風はない

文フリで84歳のお爺ちゃんが私の本を買ってくれ、翌日メールをくれた。「今朝がた、ボーン・スリッピーを読みました」と。本の中に入れた短編のタイトルだけれど、84歳のお爺ちゃんが、ボーン・スリッピーって言うのは、なんかすごい!と思った。

そのお爺ちゃんが、ローカルラジオで私と会ったことを話すと言うので、その時間になると、スマホでアプリを入れて、聞いてみた。お爺ちゃんが、どういう人なのか、まだちょっとよくわかっていなかった。会社の会長さんらしい。でも、会社のPRは全然してない。これからの時代の話だった。最後まで私との出会いの話はなかった。いや、もちろん、そんなこと期待するのはおかしいというか、そんな話は、どうでもいいのだ。駐車場の陰でラジオを聴いていて、胸が熱くなってしまった。でもまだお爺ちゃんが、何をやっている人なのかよくわかっていない。

 

自分のバイクが置いてあるところへ戻ると、おじさんが私のバイクをじろじろと眺めていて、それ私のバイクなんすよwwwと声をかける。まだ新車の頃は、ピカピカでよく声をかけられたけど、三年も経つと、だいぶ錆びてきた。デカいね。原付なのに、結構荷物入るんだよ、とか、走行距離を見て、こんなに走ってんのかよ、これ、27万もした。高いな、などと話す。「盗んじゃおっかな」とおじさん。「やめといてよ」…盗んだバイクで走り出す。

 

血液検査の結果まで一時間かかるという。同じ病院に祖父が入院してる。三月に大動脈瘤がどうとかで手術して入院してから、さすがに今度こそと思ったけど、どうにか持ってる。こういうことが、もう何度もあった。一度もお見舞いには行っていない。

祖父とは、同じ家に住んでても、一年に三回くらいしか話さない。別に憎しみ合っている訳じゃないけど、愛情がないというような感じ。自分はなんて冷たい奴なんだろうと思ったこともあったけれど、向こうから好かれてもいないのだから、なんか、仕方ないのだ。小学生くらいの時から、家の外で会うと私と認識してもらえないレベルで、祖父は私に関心がなかったし…。それを今になって、特に悲しいとか思っている部分は、もう本当にない。ただ、弱っている人を見にいくのが、嫌なだけだ。

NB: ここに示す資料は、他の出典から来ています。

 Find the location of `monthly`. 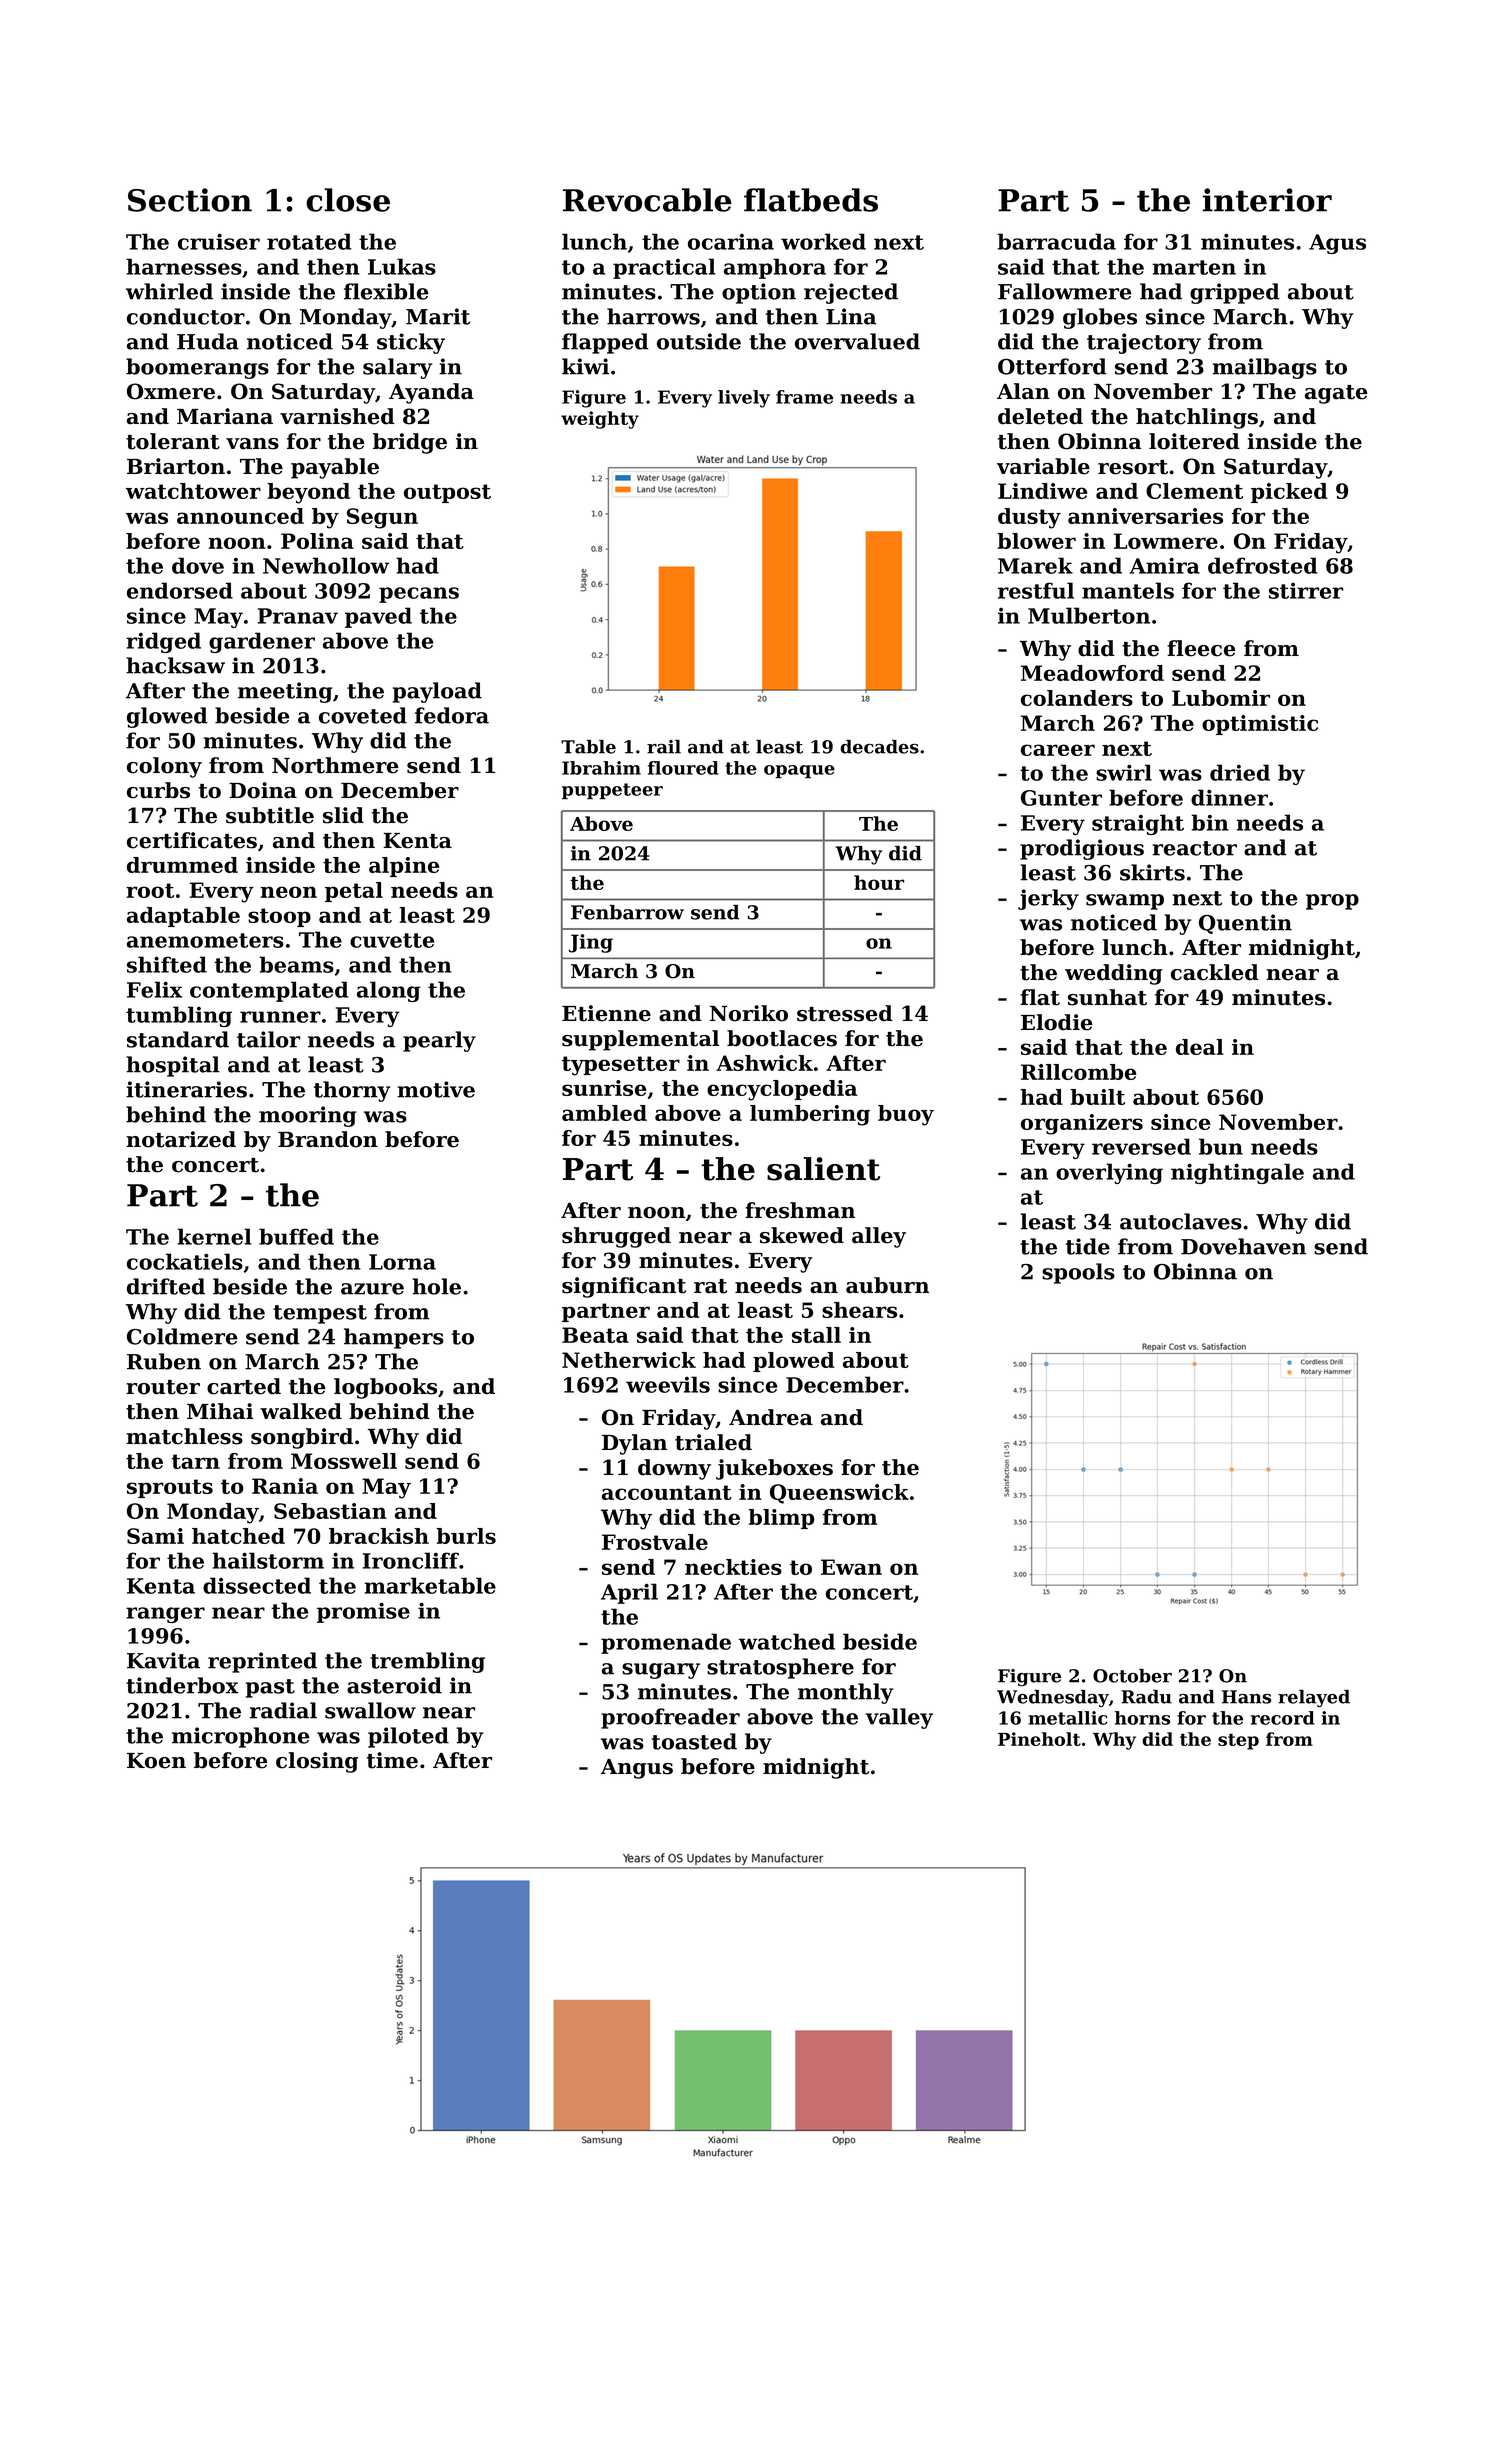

もうかなりボケてるって聞いてたから、話にならないだろうなと思ったけど、行ってみて、わかる?と聞いたら、わかる。と返された。「ご飯食べてる?食べた方がいいよ。」あんまり、食事を取らないらしいのだ。「食べてるけど、ちょっと量が多いね。」ボケてる感じは、しないけど、今日だけなのかな。「今、血液検査して、一時間かかるっていうから、来てみたんだ」「そうなんだ。」これでもう、数年間分くらいは話したな。「なんかいるものある?」「いらないね」なんか欲しいって言ってくれたら、いいんだけどな。

「今日、暑いよ。27度もあるらしい。」天気のことくらいしか、する話がない。

「そう。風は?」

「え?」

「風はある?」

なんで、ここにいて、風があるか、気になるんだよ。